Modern Natural Language Processing (NLP) techniques often require transforming textual data into numerical vectors, known as embeddings. These embeddings capture the semantic meaning of the text. Once in this form, various machine learning algorithms can process the data, and one of the most common tasks is finding texts that are semantically similar.

Some very good articles on embeddings are mentioned below.

In this chapter, we'll explore how to use the sentence_transformers library to generate embeddings for chunks of text. After that, we'll delve into how you can use scikit-learn's Nearest Neighbors module to find similar text chunks based on their embeddings.

Extracting Embeddings using Sentence Transformers ====

The `sentence_transformers`` library provides an easy and efficient way to convert sentences into embeddings.

Setting up:


from sentence_transformers import SentenceTransformer

model = SentenceTransformer('all-MiniLM-L6-v2')

Here, we've initialized a Sentence Transformer model called all-MiniLM-L6-v2. There are various models available, and you can choose the one that best suits your requirements.

Embedding Extraction:


embeddings = model.encode(chunk_text)

The encode method takes a chunk of text and returns its embedding. This embedding can be saved for future use.

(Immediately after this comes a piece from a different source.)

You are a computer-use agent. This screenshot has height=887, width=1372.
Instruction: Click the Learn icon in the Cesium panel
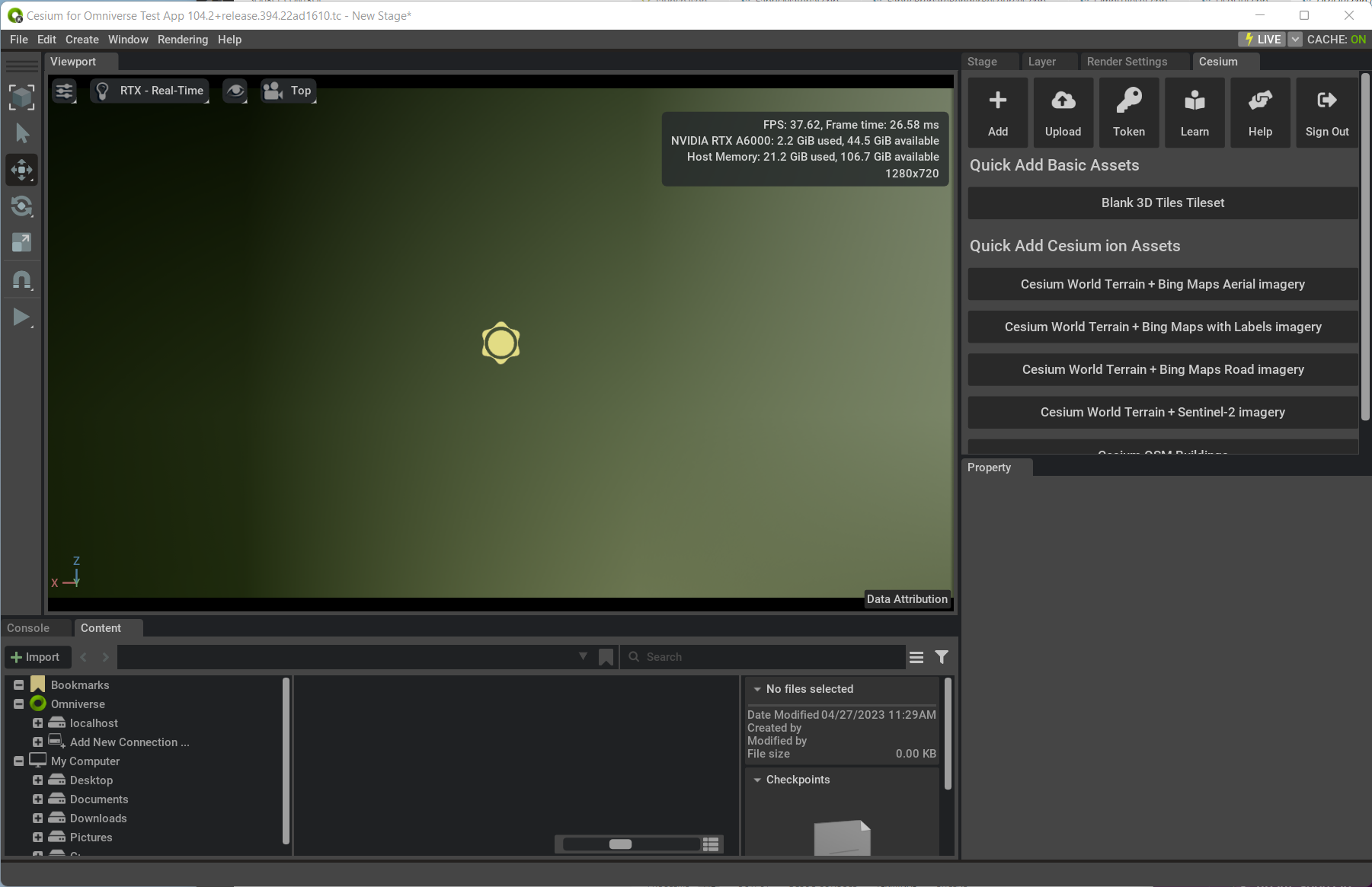coord(1194,112)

Using Scikit-Learn's Nearest Neighbors for Similarity Search ====

Before diving into Nearest Neighbors, let's understand the purpose.

Given a chunk of text, you might want to find other text chunks that are semantically similar to it. This is where the Nearest Neighbors algorithm comes into play.

Setting up:

To use the Nearest Neighbors module, first, you need to install and import it:


from sklearn.neighbors import NearestNeighbors


# Assuming embeddings_list holds all the embeddings
X = [item[1] for item in embeddings_list]

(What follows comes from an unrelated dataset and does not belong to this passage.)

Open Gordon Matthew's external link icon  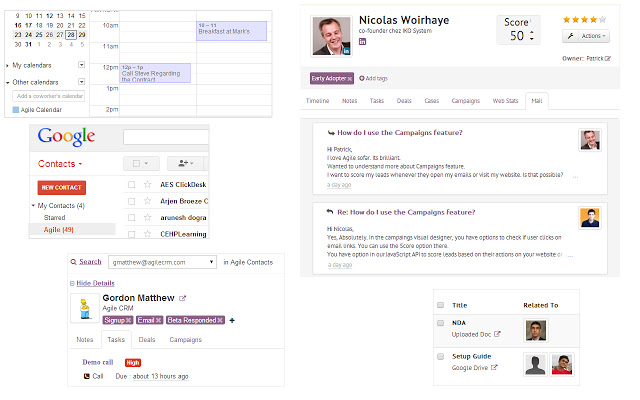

nbrs = NearestNeighbors(n_neighbors=5, algorithm='ball_tree').fit(X)
# Here, the model will return the five most similar text chunks when queried.


#To find text chunks similar to a given chunk:


distances, indices = nbrs.kneighbors([model.encode("Your input text here")])
# This will give you the indices of the text chunks that are most similar to the input text.

Putting it all together:



import sqlite3
import pickle
from sentence_transformers import SentenceTransformer
from sklearn.neighbors import NearestNeighbors

# 1. Read the text chunks from the SQLite database

# Connect to the SQLite database
conn = sqlite3.connect('../chunks.db')
cursor = conn.cursor()

# Select all rows from the pdf_chunks table
# We will sample the first 100 for the class
cursor.execute("SELECT chunk_id, chunk_text FROM pdf_chunks limit 100")
rows = cursor.fetchall()

conn.close()

# 2. Convert these chunks into embeddings

model = SentenceTransformer('all-MiniLM-L6-v2')

embeddings_list = []

for row in rows:
    chunk_id = row[0]
    chunk_text = row[1]
    embeddings = model.encode(str(chunk_text))
    embeddings_list.append((chunk_id, chunk_text, embeddings))

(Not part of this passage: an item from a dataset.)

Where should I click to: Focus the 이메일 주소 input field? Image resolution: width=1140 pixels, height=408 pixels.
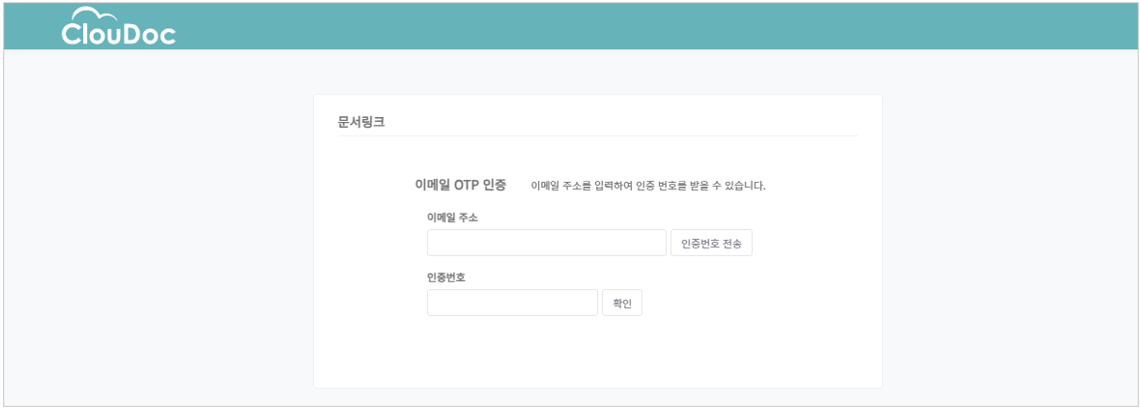coord(547,243)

# For the sake of the example, let's save the embeddings to a file (optional)
with open('embeddings.pkl', 'wb') as f:
    pickle.dump(embeddings_list, f)

# 3. Use scikit-learn's Nearest Neighbors to search for similar chunks

# First build the model
X = [item[2] for item in embeddings_list]
nbrs = NearestNeighbors(n_neighbors=5, algorithm='ball_tree').fit(X)

# Function to search for similar text chunks
def find_similar_chunks(input_text):
    distances, indices = nbrs.kneighbors([model.encode(input_text)])
    return [embeddings_list[i] for i in indices[0]]
    

# Test
input_chunk = "prompting techniques"
similar_chunks = find_similar_chunks(input_chunk)
print("Text chunks similar to:", input_chunk)
for chunk in similar_chunks:
    print(chunk[1])

Conclusion

Text embeddings have revolutionized the way we handle and process textual data.

By converting text into numerical form, not only can we better understand the semantic meaning behind words and sentences, but we can also apply machine learning algorithms to derive insights, group similar content, and more.